[Source records]
=== Section Start ===
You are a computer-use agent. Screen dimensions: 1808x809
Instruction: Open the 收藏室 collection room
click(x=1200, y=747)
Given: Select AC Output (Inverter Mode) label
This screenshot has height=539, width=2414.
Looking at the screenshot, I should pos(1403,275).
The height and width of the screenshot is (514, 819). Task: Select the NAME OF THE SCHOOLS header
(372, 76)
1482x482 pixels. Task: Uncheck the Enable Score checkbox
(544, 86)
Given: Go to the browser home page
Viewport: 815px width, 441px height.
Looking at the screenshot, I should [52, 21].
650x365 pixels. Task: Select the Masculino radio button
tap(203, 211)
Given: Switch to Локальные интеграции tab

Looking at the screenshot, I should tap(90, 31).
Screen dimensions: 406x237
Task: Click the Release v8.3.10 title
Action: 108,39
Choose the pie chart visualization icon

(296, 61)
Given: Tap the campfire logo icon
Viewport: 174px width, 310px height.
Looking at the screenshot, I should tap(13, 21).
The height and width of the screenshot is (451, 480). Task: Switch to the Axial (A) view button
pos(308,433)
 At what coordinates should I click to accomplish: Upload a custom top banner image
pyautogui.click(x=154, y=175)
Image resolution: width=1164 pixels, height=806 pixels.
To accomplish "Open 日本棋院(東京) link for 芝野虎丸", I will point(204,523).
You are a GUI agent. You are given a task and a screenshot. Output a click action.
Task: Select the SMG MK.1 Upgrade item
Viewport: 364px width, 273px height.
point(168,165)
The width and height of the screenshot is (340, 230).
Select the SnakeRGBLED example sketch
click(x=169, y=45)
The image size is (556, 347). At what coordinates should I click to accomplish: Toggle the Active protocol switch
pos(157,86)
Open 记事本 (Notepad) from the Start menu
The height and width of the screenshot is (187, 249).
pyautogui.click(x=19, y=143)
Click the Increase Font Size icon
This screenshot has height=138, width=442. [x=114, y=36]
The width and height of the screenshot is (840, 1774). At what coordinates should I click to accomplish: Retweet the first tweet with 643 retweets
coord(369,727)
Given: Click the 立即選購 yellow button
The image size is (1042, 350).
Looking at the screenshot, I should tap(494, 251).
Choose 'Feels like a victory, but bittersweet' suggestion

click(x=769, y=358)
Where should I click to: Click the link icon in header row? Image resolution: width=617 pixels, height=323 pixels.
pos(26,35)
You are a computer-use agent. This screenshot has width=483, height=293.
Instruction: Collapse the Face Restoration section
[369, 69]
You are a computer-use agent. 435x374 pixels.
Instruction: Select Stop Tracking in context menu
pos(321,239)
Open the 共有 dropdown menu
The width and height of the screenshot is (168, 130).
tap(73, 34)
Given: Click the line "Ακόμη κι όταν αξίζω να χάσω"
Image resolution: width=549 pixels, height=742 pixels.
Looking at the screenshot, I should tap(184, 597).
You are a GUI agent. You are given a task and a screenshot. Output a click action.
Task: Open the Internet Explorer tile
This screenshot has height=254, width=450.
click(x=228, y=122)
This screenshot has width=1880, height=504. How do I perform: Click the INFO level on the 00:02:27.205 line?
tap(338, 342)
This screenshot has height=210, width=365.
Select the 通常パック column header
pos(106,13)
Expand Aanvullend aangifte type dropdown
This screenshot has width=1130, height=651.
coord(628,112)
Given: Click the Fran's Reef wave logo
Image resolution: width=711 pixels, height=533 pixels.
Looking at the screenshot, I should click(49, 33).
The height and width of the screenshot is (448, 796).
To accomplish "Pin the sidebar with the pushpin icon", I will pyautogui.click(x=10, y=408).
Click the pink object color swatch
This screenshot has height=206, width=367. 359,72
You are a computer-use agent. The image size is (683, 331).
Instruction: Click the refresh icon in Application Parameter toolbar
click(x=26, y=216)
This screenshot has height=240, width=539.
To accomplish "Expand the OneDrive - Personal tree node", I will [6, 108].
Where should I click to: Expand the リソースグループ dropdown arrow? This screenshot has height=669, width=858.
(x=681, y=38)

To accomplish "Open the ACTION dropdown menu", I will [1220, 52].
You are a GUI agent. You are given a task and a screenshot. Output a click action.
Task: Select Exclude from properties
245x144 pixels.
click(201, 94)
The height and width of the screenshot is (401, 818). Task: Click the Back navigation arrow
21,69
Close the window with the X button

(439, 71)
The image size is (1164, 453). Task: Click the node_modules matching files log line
=== Section End ===
(Task prompt)
All of the records above should be repeated exactly.

(Task answer)
You are a computer-use agent. Screen dimensions: 1808x809
Instruction: Open the 收藏室 collection room
click(x=1200, y=747)
Given: Select AC Output (Inverter Mode) label
This screenshot has height=539, width=2414.
Looking at the screenshot, I should pos(1403,275).
The height and width of the screenshot is (514, 819). Task: Select the NAME OF THE SCHOOLS header
(372, 76)
1482x482 pixels. Task: Uncheck the Enable Score checkbox
(544, 86)
Given: Go to the browser home page
Viewport: 815px width, 441px height.
Looking at the screenshot, I should [52, 21].
650x365 pixels. Task: Select the Masculino radio button
tap(203, 211)
Given: Switch to Локальные интеграции tab

Looking at the screenshot, I should tap(90, 31).
Screen dimensions: 406x237
Task: Click the Release v8.3.10 title
Action: 108,39
Choose the pie chart visualization icon

(296, 61)
Given: Tap the campfire logo icon
Viewport: 174px width, 310px height.
Looking at the screenshot, I should tap(13, 21).
The height and width of the screenshot is (451, 480). Task: Switch to the Axial (A) view button
pos(308,433)
 At what coordinates should I click to accomplish: Upload a custom top banner image
pyautogui.click(x=154, y=175)
Image resolution: width=1164 pixels, height=806 pixels.
To accomplish "Open 日本棋院(東京) link for 芝野虎丸", I will point(204,523).
You are a GUI agent. You are given a task and a screenshot. Output a click action.
Task: Select the SMG MK.1 Upgrade item
Viewport: 364px width, 273px height.
point(168,165)
The width and height of the screenshot is (340, 230).
Select the SnakeRGBLED example sketch
click(x=169, y=45)
The image size is (556, 347). At what coordinates should I click to accomplish: Toggle the Active protocol switch
pos(157,86)
Open 记事本 (Notepad) from the Start menu
The height and width of the screenshot is (187, 249).
pyautogui.click(x=19, y=143)
Click the Increase Font Size icon
This screenshot has height=138, width=442. [x=114, y=36]
The width and height of the screenshot is (840, 1774). At what coordinates should I click to accomplish: Retweet the first tweet with 643 retweets
coord(369,727)
Given: Click the 立即選購 yellow button
The image size is (1042, 350).
Looking at the screenshot, I should tap(494, 251).
Choose 'Feels like a victory, but bittersweet' suggestion

click(x=769, y=358)
Where should I click to: Click the link icon in header row? Image resolution: width=617 pixels, height=323 pixels.
pos(26,35)
You are a computer-use agent. This screenshot has width=483, height=293.
Instruction: Collapse the Face Restoration section
[369, 69]
You are a computer-use agent. 435x374 pixels.
Instruction: Select Stop Tracking in context menu
pos(321,239)
Open the 共有 dropdown menu
The width and height of the screenshot is (168, 130).
tap(73, 34)
Given: Click the line "Ακόμη κι όταν αξίζω να χάσω"
Image resolution: width=549 pixels, height=742 pixels.
Looking at the screenshot, I should tap(184, 597).
You are a GUI agent. You are given a task and a screenshot. Output a click action.
Task: Open the Internet Explorer tile
This screenshot has height=254, width=450.
click(x=228, y=122)
This screenshot has width=1880, height=504. How do I perform: Click the INFO level on the 00:02:27.205 line?
tap(338, 342)
This screenshot has height=210, width=365.
Select the 通常パック column header
pos(106,13)
Expand Aanvullend aangifte type dropdown
This screenshot has width=1130, height=651.
coord(628,112)
Given: Click the Fran's Reef wave logo
Image resolution: width=711 pixels, height=533 pixels.
Looking at the screenshot, I should click(49, 33).
The height and width of the screenshot is (448, 796).
To accomplish "Pin the sidebar with the pushpin icon", I will pyautogui.click(x=10, y=408).
Click the pink object color swatch
This screenshot has height=206, width=367. 359,72
You are a computer-use agent. The image size is (683, 331).
Instruction: Click the refresh icon in Application Parameter toolbar
click(x=26, y=216)
This screenshot has height=240, width=539.
To accomplish "Expand the OneDrive - Personal tree node", I will [6, 108].
Where should I click to: Expand the リソースグループ dropdown arrow? This screenshot has height=669, width=858.
(x=681, y=38)

To accomplish "Open the ACTION dropdown menu", I will [1220, 52].
You are a GUI agent. You are given a task and a screenshot. Output a click action.
Task: Select Exclude from properties
245x144 pixels.
click(201, 94)
The height and width of the screenshot is (401, 818). Task: Click the Back navigation arrow
21,69
Close the window with the X button

(439, 71)
The image size is (1164, 453). Task: Click the node_modules matching files log line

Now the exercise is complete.